INSTRUCTIONS FOR THE TASK.
From the first line of the listing to the last, set down everything exactly, but skip the images.

DATA SHOWN.
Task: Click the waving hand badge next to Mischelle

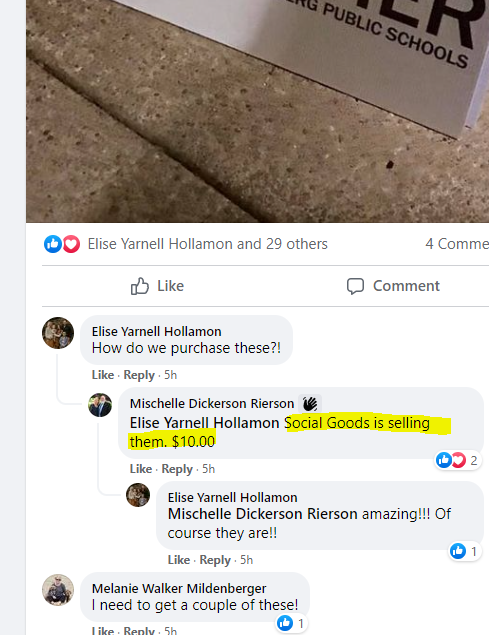Action: (x=310, y=404)
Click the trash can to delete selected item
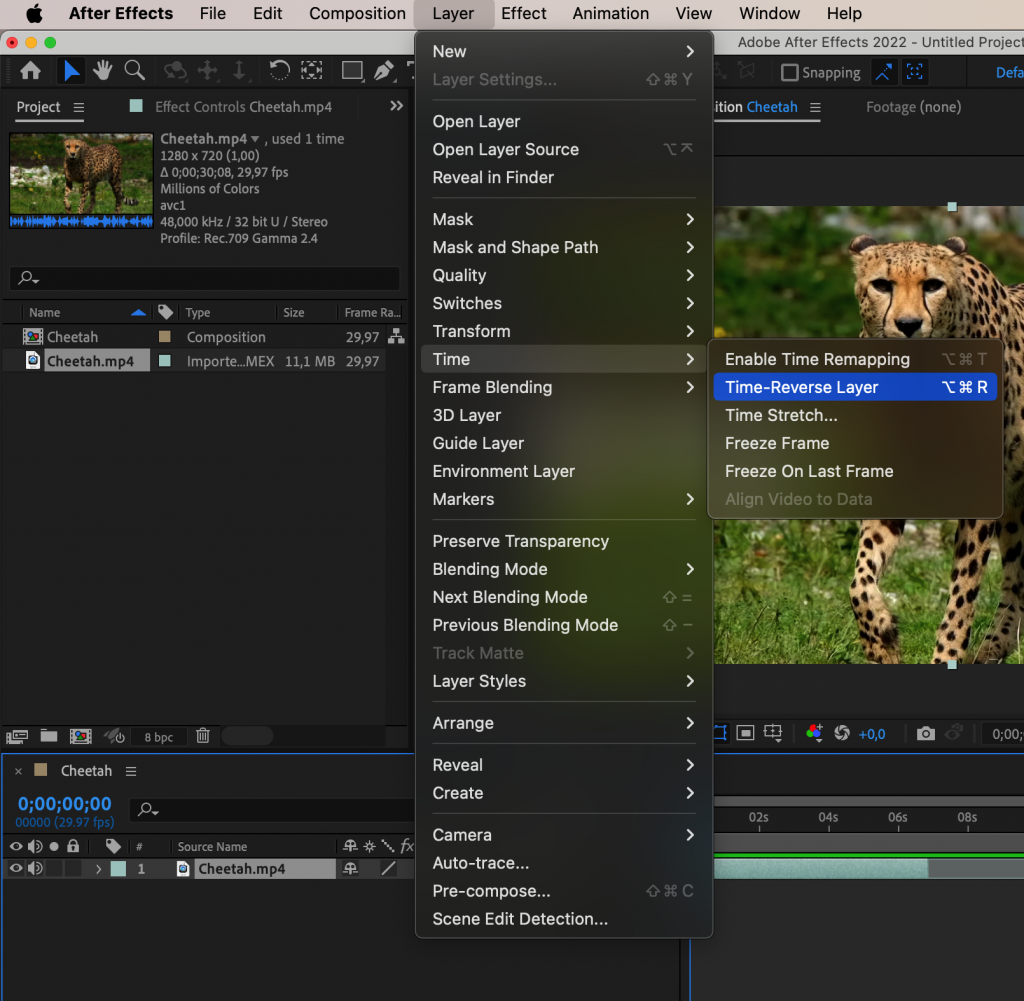This screenshot has width=1024, height=1001. tap(202, 736)
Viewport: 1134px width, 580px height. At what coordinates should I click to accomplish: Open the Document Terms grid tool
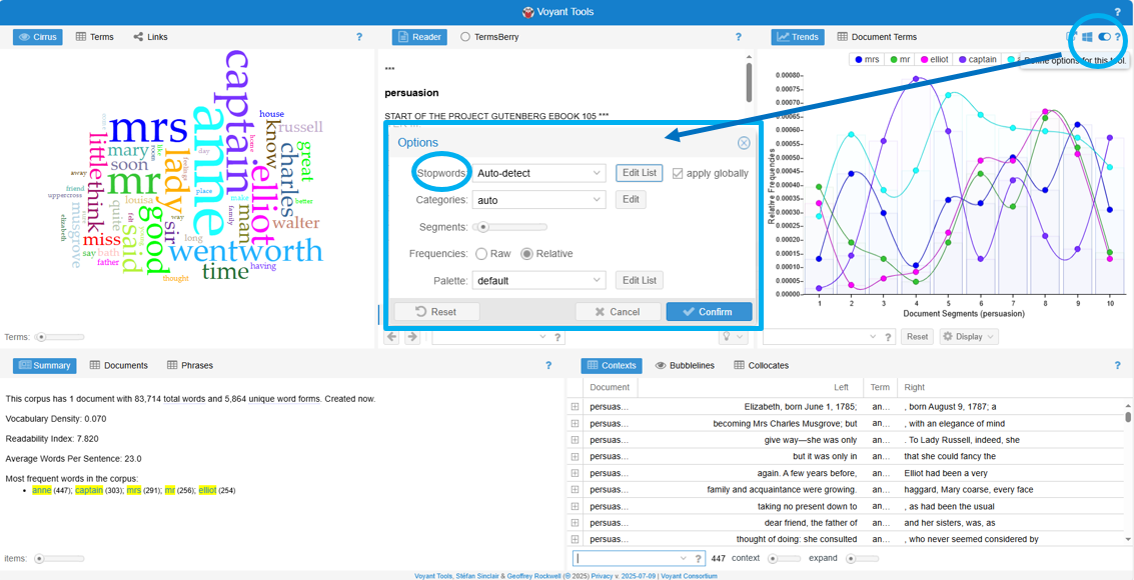[877, 36]
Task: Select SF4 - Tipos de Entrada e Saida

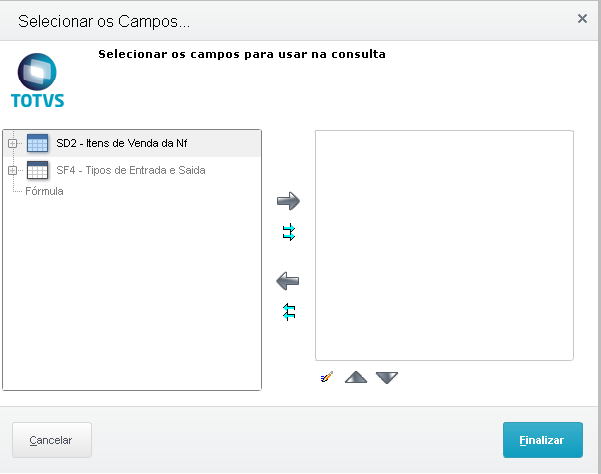Action: point(130,170)
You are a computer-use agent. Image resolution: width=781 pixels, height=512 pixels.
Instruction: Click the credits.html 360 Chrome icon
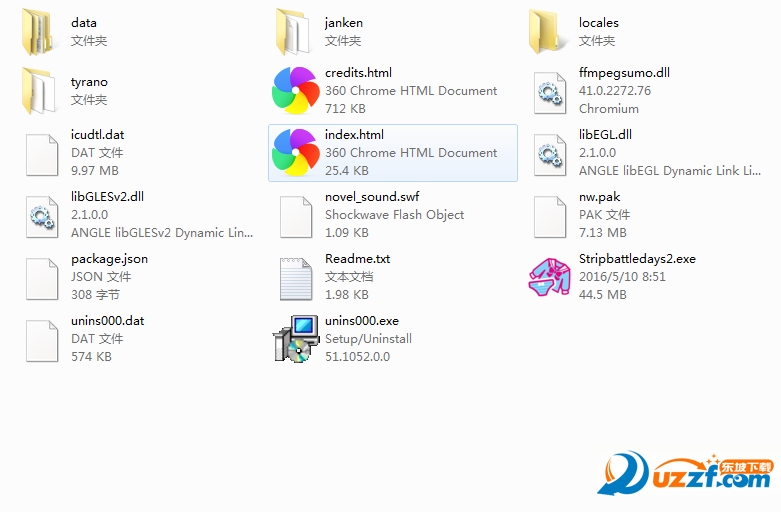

RESULT FOR THIS EXERCISE.
Task: Click the waving hand badge next to Mischelle

Action: (x=310, y=404)
Click the trash can to delete selected item
This screenshot has width=1024, height=1001. tap(202, 736)
Viewport: 1134px width, 580px height. At what coordinates should I click to accomplish: Open the Document Terms grid tool
[877, 36]
Task: Select SF4 - Tipos de Entrada e Saida

Action: point(130,170)
You are a computer-use agent. Image resolution: width=781 pixels, height=512 pixels.
Instruction: Click the credits.html 360 Chrome icon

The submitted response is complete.